:: PROVIDED INFORMATION ::
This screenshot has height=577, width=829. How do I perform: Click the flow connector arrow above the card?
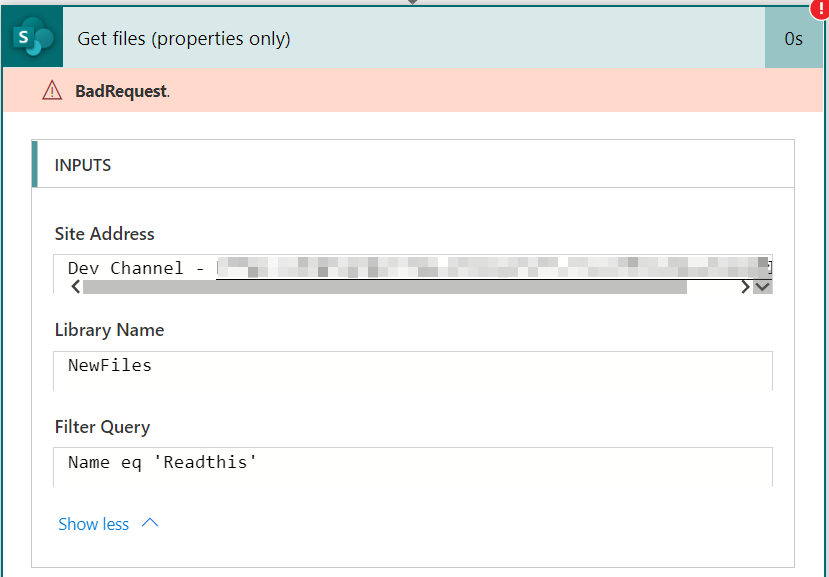[x=414, y=2]
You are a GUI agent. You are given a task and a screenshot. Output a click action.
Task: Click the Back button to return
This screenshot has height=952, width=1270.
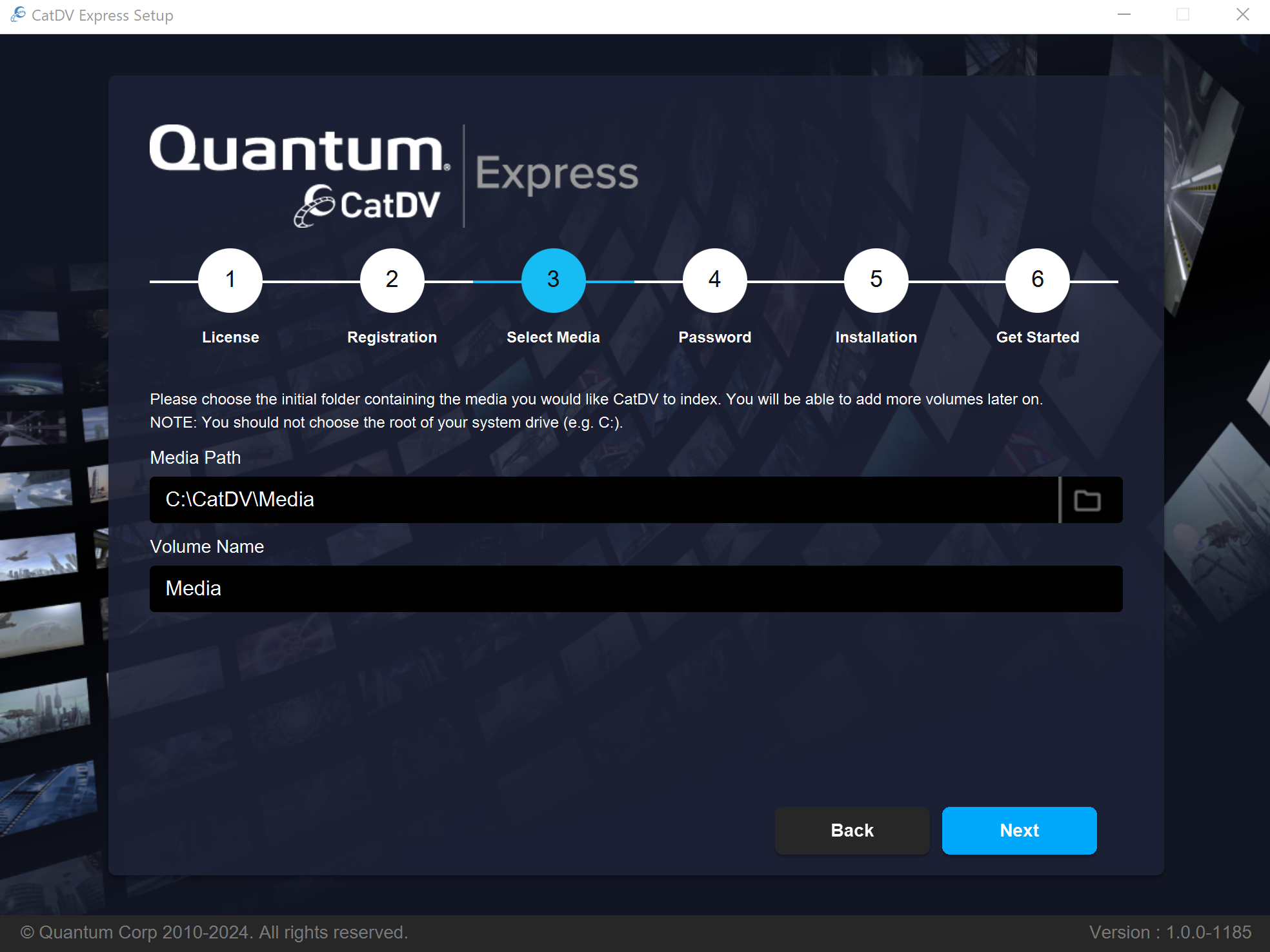(x=851, y=830)
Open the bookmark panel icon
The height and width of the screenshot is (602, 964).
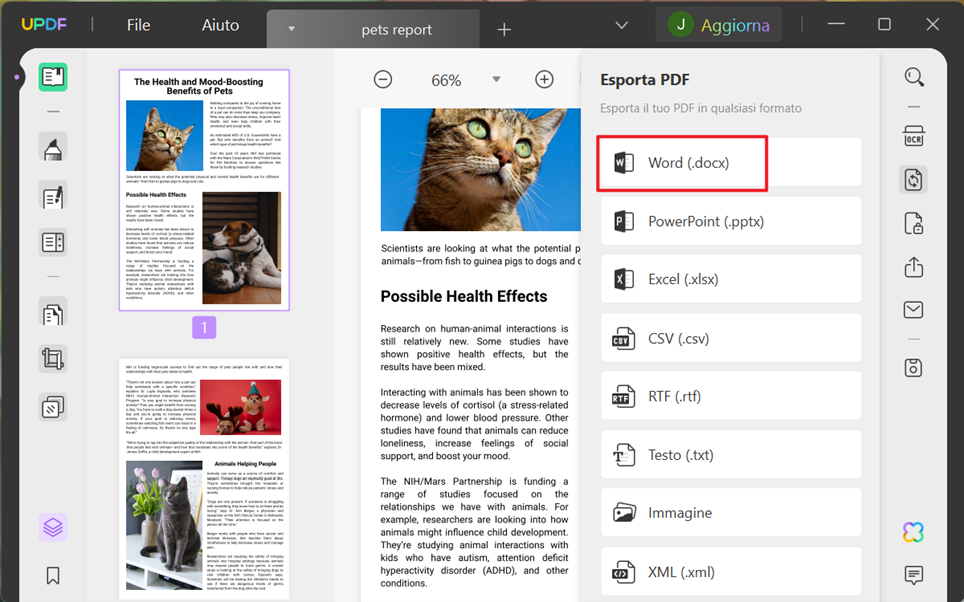tap(53, 576)
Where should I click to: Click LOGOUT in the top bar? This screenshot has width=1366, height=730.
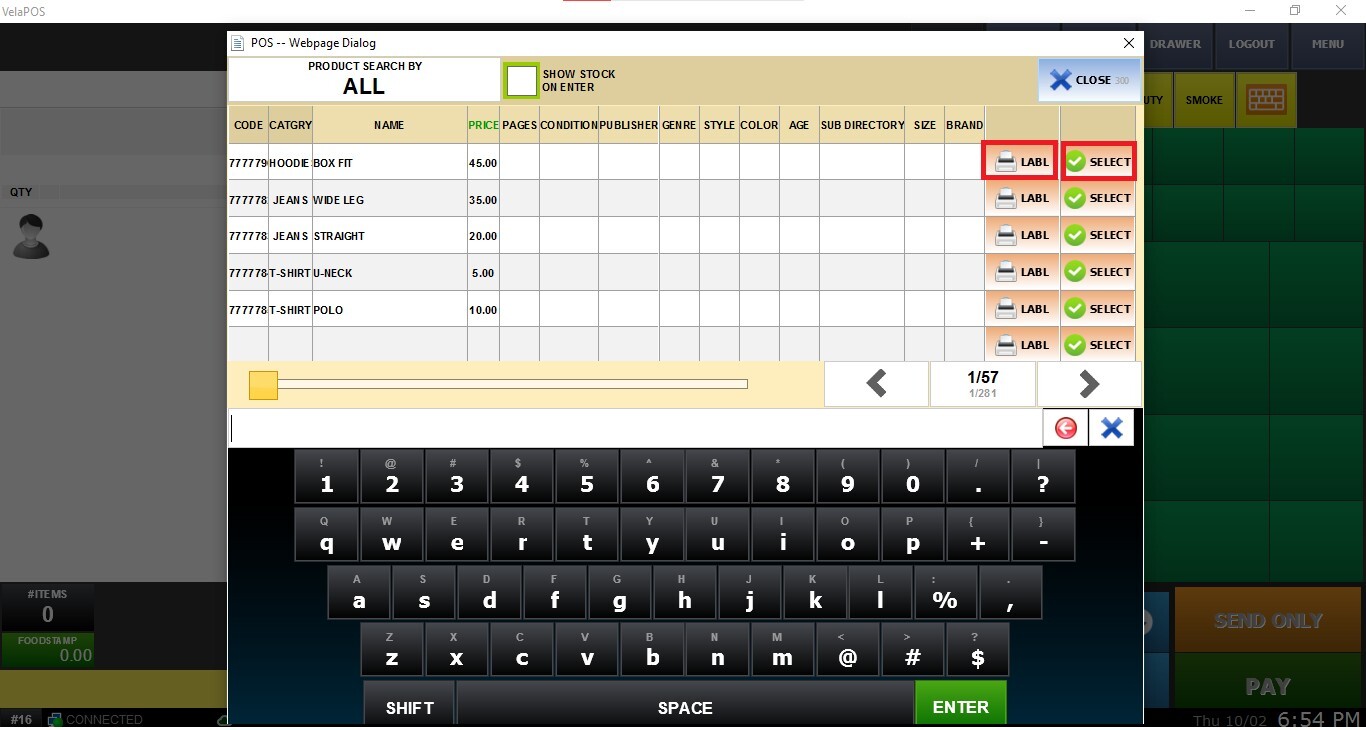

:: TASK DIRECTIONS ::
For this exercise, return every entry verbatim and omit all pictures.

:: EXERCISE RESULT ::
This screenshot has height=577, width=829. How do I perform: Click the flow connector arrow above the card?
[x=414, y=2]
You are a GUI agent. You are given a task and a screenshot. Output a click action.
Task: Click the Back button to return
This screenshot has height=952, width=1270.
(x=851, y=830)
Open the bookmark panel icon
The height and width of the screenshot is (602, 964).
tap(53, 576)
Where should I click to: Click LOGOUT in the top bar? This screenshot has width=1366, height=730.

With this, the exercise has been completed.